Devant la floraison de multiples approches et techniques médicales et psychothérapeutiques, le patient et le soignant pourraient se trouver perdus sinon démunis. Nous aimons à rappeler l’importance d’un fil rouge qui donne structure à la prise en charge thérapeutique que ce soit en médecine ou en psychothérapie.
Intégration et éclectisme
Pour le dictionnaire Robert, est éclectique, la personne qui admet plusieurs genres, plusieurs opinions et qui fait preuve de diversité dans ses goûts. En psychothérapie, ce serait une personne qui se servirait de diverses techniques qu’elle a apprise de-ci de-là et qu’elle applique au gré des situations pour ce qui lui paraît être utile et nécessaire au moment présent et pour le problème précis posé par la personne.
L’intégration signifie l’incorporation de nouveaux éléments à un système ainsi que l’établissement d’une interdépendance plus étroite entre les parties. Intégrer, c’est refuser la dispersion, c’est mettre du lien, du sens dans ce que vit notre patient. C’est se questionner mais aussi lui laisser le temps de se questionner.
Nous serions donc à l’opposé de l’intégrisme, qui est une attitude qui consiste à refuser toute évolution d’une doctrine. Nous refusons le doctrinaire mais soutenons plutôt le désir de s’entourer de regards autres que le sien. Cela nécessite donc de se former de manière très efficace et performante dans une approche que l’on a choisi au départ et de compléter cette approche en intégrant d’autres regards et d’autres angles de vue.
L’intégration est un terme ombrelle qui recouvrirait une grande étendue de significations : un rapprochement entre différentes positions théoriques, une convergence d’idées et de techniques, une sélection variée de méthodes distinctes et une véritable intégration dans des thérapies intégratives spécifiques. Pour certains, les progrès théoriques et thérapeutiques potentiels sont désormais limités au sein de chaque école. La seule source réelle de progrès venant actuellement de l’extension de chacune d’elles par incorporation de théories et de faits cliniques provenant de champs d’investigation différents. Chaque approche se constitue en modifiant et en agrandissant par d’autres apports un système antérieur. L’intégration parfois nommée pluri-référentialité, acquiert progressivement une audience et une adhésion de plus en plus grandes.

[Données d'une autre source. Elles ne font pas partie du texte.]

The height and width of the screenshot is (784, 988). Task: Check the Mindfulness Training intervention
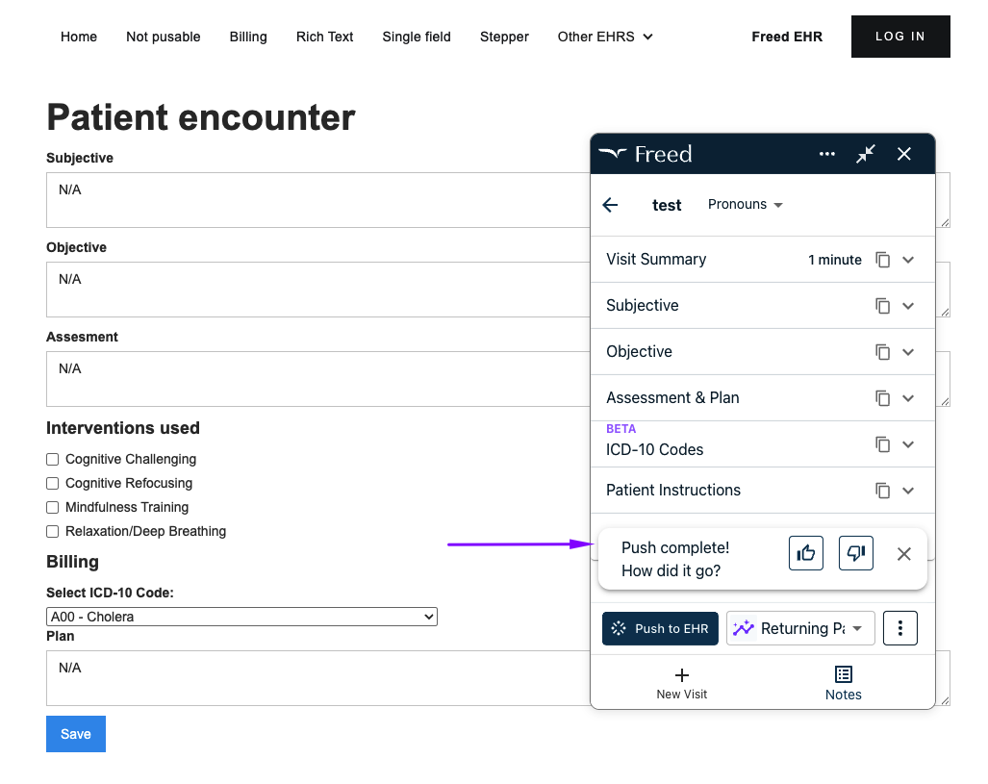click(x=52, y=507)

La psychothérapie humaniste multiréférentielle est née par l’utilisation des apports provenant des courants théoriques divers : psychologie cognitive, courants humanistes, phénoménologiques, gestaltistes, reichiens et néo-reichiens, psychanalyse, analyse systémique, neurosciences, sociologie familiale, etc. Il ne s’agit pas d’une nouvelle approche mais d’un procédé qui emprunte clairement ses dispositifs aux approches citées. Cependant, les principales questions sont de savoir si ces techniques sont aussi différentes et aussi efficaces qu’elles le paraissent et si le fonctionnement psychique qu’elles décrivent ne présente pas des aspects communs qui pourraient être intégrés dans un modèle théorique plus complet et plus complexe ?
La question de cette intégration suppose des études scientifiques et comparatives. Comment intégrer cette pluriréférentialité ? Une psychologie clinique bien pensée pourrait concevoir l’intégration théorique et son corollaire, l’éclectisme technique.
De l’importance d’un fil rouge qui donne structure à la prise en charge thérapeutique
Si nous voulions résumer notre position quant à la prise en charge thérapeutique d’un patient, nous dirions qu’il s’agit avant tout d’avoir une vision holistique de l’individu. La vision holistique évoque une vision globale de l’être patient en face de nous qui consiste en sa prise en charge complète, même si nous ne nous occupons pas de tous les secteurs de sa vie.
Un fil rouge relierait tous les éléments et maintiendrait la structure dans son ensemble. Il s’agirait de placer la prise en charge du patient au sein d’un processus comprenant diverses polarités et non une vision univoque basée et contenue dans un seul mode de pensée, d’interprétation ou de compréhension du monde et des individus. L’intégration s’oppose au réductionnisme théorique. Si nous regardons ce fil rouge sous divers angles de vue, nous pourrions évoquer la personne du soignant, la personne du patient, la méthodologie, le contexte et la relation soignant-soigné.
La personne du soignant
Habiter son être paraît être un des éléments important du fil rouge, de la colonne qui structure et sous-tend l’édifice. Et cet édifice est le thérapeute. Un thérapeute debout, structuré, bien dans sa tête, dans son cœur et dans son corps a plus de chance d’être structuré et de servir de pilier pour son patient.
Nous pensons qu’une approche phénoménologique où la relation à l’environnement, à l’objet, au non soi apparaît essentielle ; cet objet n’est pas uniquement l’autre mais le contexte dans lequel vit la personne, son milieu de vie, son univers professionnel, les personnes qui l’entourent, la société et la culture, etc. Nous ne devons pas nous occuper uniquement de son intrapsychique mais également nous préoccuper ou nous questionner à propos de sa santé, de son sommeil, de son équilibre affectif, financier, etc.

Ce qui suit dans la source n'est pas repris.